### INSTRUCTIONS TO FOLLOW
Where a line of the material includes the string "computer", copy that line.

==== RECORDS SUPPLIED ====

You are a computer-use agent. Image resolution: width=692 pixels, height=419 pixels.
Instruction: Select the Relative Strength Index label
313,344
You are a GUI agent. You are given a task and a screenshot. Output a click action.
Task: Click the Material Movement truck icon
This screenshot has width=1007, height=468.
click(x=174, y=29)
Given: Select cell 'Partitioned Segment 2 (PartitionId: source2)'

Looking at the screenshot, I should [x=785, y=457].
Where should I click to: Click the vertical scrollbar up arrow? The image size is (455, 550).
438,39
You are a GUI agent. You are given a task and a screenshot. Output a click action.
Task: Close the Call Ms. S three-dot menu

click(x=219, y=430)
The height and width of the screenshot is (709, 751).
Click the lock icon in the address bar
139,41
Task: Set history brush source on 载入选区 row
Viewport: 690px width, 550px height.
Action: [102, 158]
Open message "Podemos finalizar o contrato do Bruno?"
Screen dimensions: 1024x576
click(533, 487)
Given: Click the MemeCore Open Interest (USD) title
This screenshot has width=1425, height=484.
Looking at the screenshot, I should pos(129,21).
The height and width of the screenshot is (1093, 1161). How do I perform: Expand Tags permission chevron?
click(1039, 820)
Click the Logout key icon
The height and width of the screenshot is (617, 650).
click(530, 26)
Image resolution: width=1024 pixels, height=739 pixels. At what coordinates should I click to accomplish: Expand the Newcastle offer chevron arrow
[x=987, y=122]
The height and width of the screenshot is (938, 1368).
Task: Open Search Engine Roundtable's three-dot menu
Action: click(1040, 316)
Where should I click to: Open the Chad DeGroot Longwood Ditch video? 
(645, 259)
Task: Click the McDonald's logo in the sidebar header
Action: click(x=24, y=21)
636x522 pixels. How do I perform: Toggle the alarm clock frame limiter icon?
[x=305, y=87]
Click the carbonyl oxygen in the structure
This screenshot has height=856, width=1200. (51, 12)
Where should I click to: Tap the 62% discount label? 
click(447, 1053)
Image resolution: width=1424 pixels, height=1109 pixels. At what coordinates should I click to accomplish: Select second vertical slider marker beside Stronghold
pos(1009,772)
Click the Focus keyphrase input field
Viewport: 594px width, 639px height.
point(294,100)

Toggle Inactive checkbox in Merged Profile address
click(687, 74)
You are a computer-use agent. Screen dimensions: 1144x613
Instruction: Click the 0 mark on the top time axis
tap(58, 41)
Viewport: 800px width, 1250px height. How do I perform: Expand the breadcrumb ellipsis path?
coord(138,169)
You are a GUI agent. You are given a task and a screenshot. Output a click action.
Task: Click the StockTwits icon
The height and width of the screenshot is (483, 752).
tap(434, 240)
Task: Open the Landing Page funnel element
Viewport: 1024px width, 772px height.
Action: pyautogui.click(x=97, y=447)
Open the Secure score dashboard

====

### OUTPUT OF THE TASK
You are a computer-use agent. Image resolution: width=692 pixels, height=419 pixels.
You are a computer-use agent. Screen dimensions: 1144x613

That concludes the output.